This first is a three-part math lesson we did for comparing perimeter and area. We used a problem from the University of Waterloo's Problem of the Week - they have a great site full of problems that are perfect for three-part lessons. You can subscribe to the site and get a new problem emailed to you each week, or you can browse through their collection and pick one that's perfect for your lessons. Check it out HERE. For this problem, students had to determine all possible dimensions for a 100 square meter area, and then decide which ones were the most sensible for a farm area. We discussed our learning goal - comparing area and perimeter, and determining dimensions with a given area, and then students worked in pairs to find their answers. For the sharing at the end, we did a gallery walk. I have this fantastic space outside my classroom with long rows of desks that is absolutely perfect for a gallery walk. We displayed all of our work out there. Each student was given 2 sticky notes (they could have more if they wanted) and they were to write a question or comment on the sticky note and place it on a paper. I really like the thinking that goes on to these sticky notes - they really need to analyze the problem and solution to do this activity.

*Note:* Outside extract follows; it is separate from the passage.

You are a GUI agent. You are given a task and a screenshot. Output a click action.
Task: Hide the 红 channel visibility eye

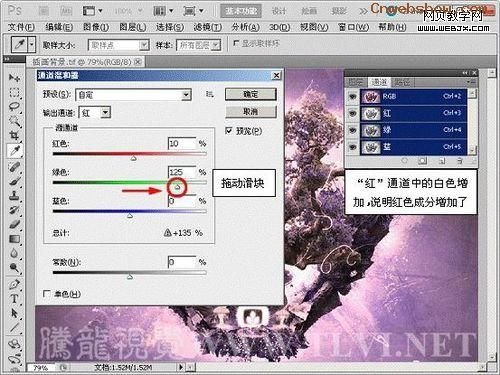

Following our gallery walk, we reassembled in the classroom to complete our Summary of Learning - a great reflection activity. Students complete the three-part lesson with an independent task (very similar to the first problem) that they hand in for assessment.
I also have a Interactive Math Journal entry to share for area and perimeter. This one compares the area and perimeter of rectangles (squares) and triangles. We did a great hands-on activity before we completed the journal entry which really helped them master the concept. I forgot to take pictures this time, but I did a similar activity last year, which you can read about HERE.
For this journal entry, we constructed a square and found the area and perimeter of the square (written on the inside). We then folded it in half (they already knew this would halve the area) and found the area and perimeter of the triangle (which led them to the big idea that the area is half of the square, but the perimeter is not as the diagonal is a longer dimension).
For the proof I asked them to draw a different rectangle and triangle and solve for the area and perimeter of each. For the reflection, I asked them to solve the problem in a different way (this is one of the reflection questions from my Math Reflection Fans).
That's it for today ... right now I'm enjoying a few quiet moments ... hubby took the girls to visit his mom for Mother's Day ... so I'm getting off the computer to enjoy the last of the quiet. ;) Happy Sunday and Happy Mother's Day!